Saudade cinefila.
Da quanto mancava Tsukamoto sulle pagine di Oltre il fondo? E quanto ci mancavano le sue annichilenti sferzate registiche? (con Nightmare Detective e Nightmare Detective 2 era andato ad infilarsi, forse, in un vicolo cieco).
Mancavano mancavano, soltanto che il tempo, infedele compagno di vita, ha cambiato molte cose da quel lontano 1989, anno del primo Tetsuo, e oggi il terzo capitolo di questa saga arriva fuori tempo massimo, o al massimo in tempo per cercare di sdoganare oltreoceano (Pacifico) il proprio cinema, e la recitazione in inglese è, appunto, un passepartout per penetrare nel circuito americano.
Fuori tempo massimo perché la sensazione generale è che un film cosiffatto non serva né allo spettatore (a meno di non essere dei nostalgici del cyberpunk), né al regista stesso poiché niente si aggiunge, né si evolve, o si accresce. A parte il passaggio al digitale, la carrellata di similitudini con i due episodi precedenti è di invariata portata. Addirittura l’episodio che dà il là, la morte di un bimbo, è rintracciabile anche in Tetsuo II, tanto da farci domandare quanto e come i confini del remake siano lontani da qui.

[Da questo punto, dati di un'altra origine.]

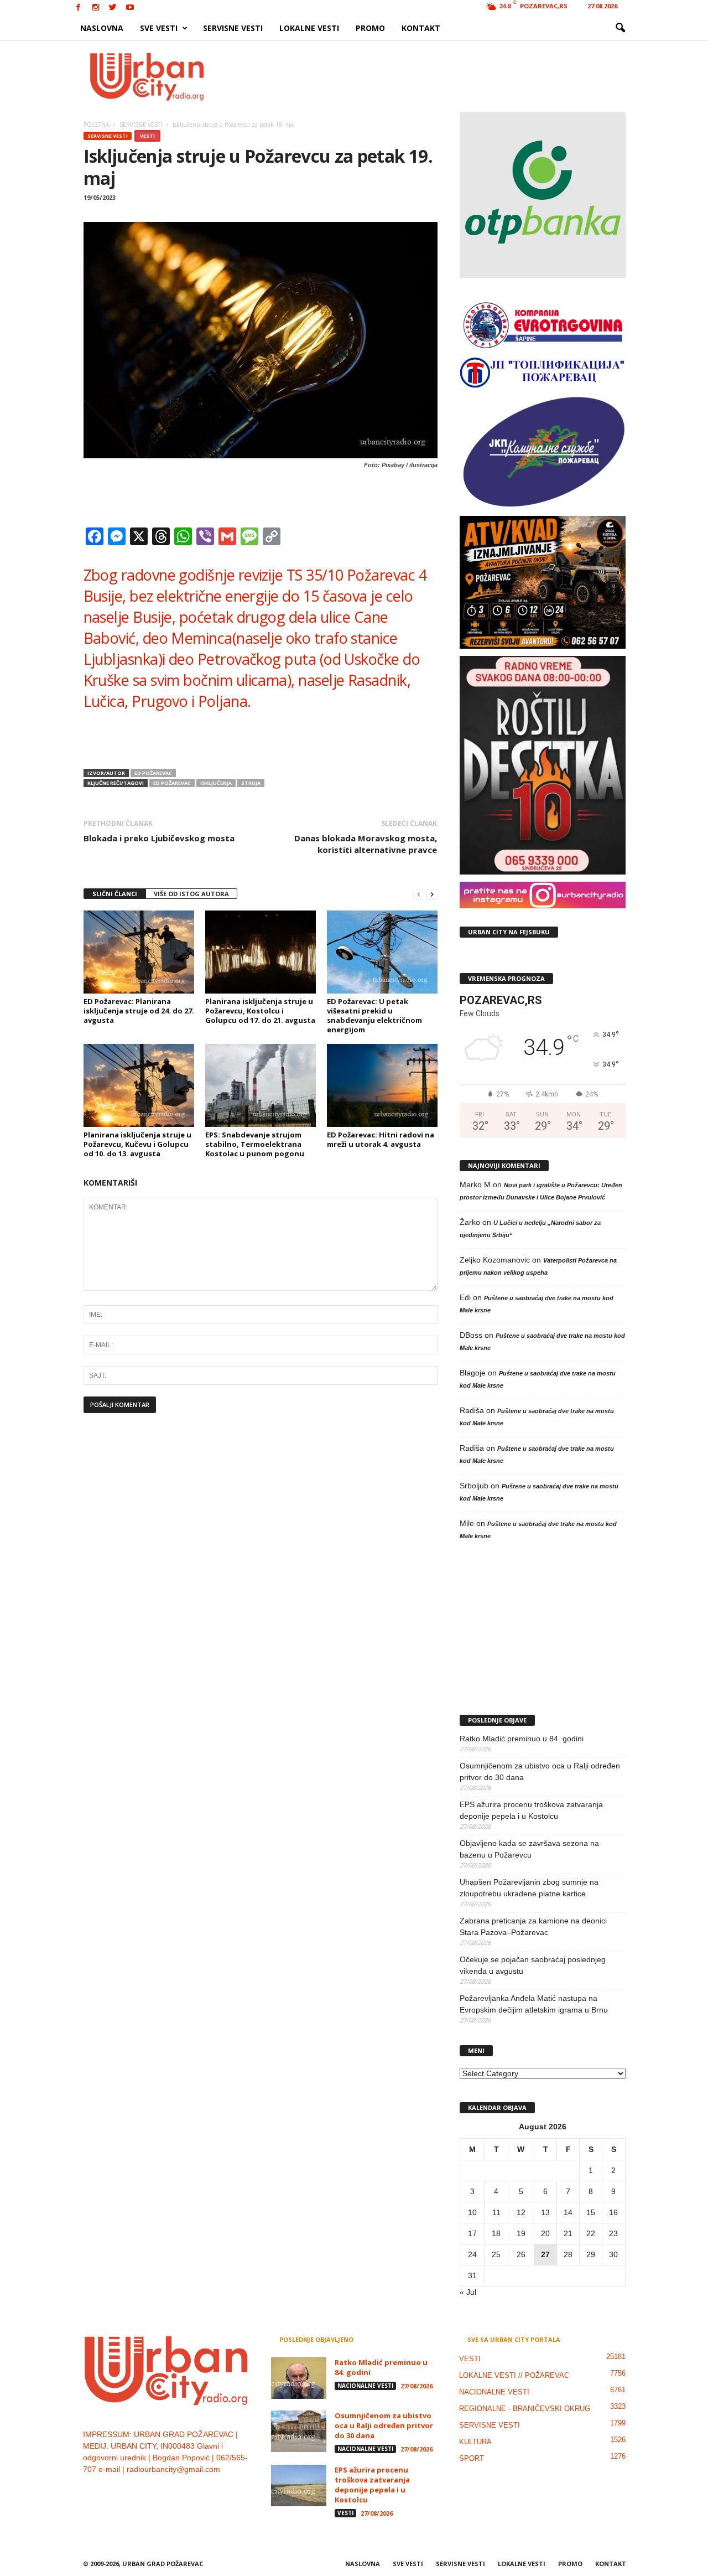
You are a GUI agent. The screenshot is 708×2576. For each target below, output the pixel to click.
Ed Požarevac (153, 773)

Beninteso, sebbene oltremodo influente, poco deve interessare il fine di un progetto cinematografico nella valutazione di un’opera, che siano i soldi (ma tanto quelli ci sono sempre) o lo spirito artistico (questo invece a volte latita), ciò che si giudica è ciò che si vede, e in Tetsuo III molto è stato già visto.
Dell’evento scatenante la rabbia del protagonista ho già potuto dire, il macro argomento della trasformazione, invece, viene condito da futili intrighi con mad-doctor e compagnia bella che proprio non convincono. La trasformazione in sé, nonostante la possibilità di ricorrere (penso) a somme di denaro più ingenti, sfibra di potenza con l’uomo-pallottola che viene mostrato troppo sovente dal collo in su lasciando fuori campo quel “corpo” di tubi e metallo che rendeva i suoi predecessori degli Elephant Man del futuro, goffi e terribili esseri che però, come da titolo, mantenevano un qualcosa di umano sepolto nella ferraglia.
Lo Tsukamoto diegetico si ritaglia un ruolo strategico divenendo bersaglio della sua creatura (la X sul petto) fino a diventare parte di essa, inglobato, assorbito: l’equazione Tsukamoto=Tetsuo trova senso d’essere.
Lo Shinya sul ponte di comando sa sempre come dirigere la nave. Maestro nel montaggio, effettuato da lui stesso, egli è in grado di conferire vertigine e stordimento attraverso il mezzo stesso che si fa manifesto di un movimento tellurico, vera e propria scossa, che graffia ogni film della sua carriera, una faglia a volte più netta ed altre meno ma sempre presente come segno distintivo.
Nostalgia cinefila. Ci mancava Tsukamoto e lui ha risposto presente. C’è. Ma per gli uomini-arma è giunto il momento di ritirarsi.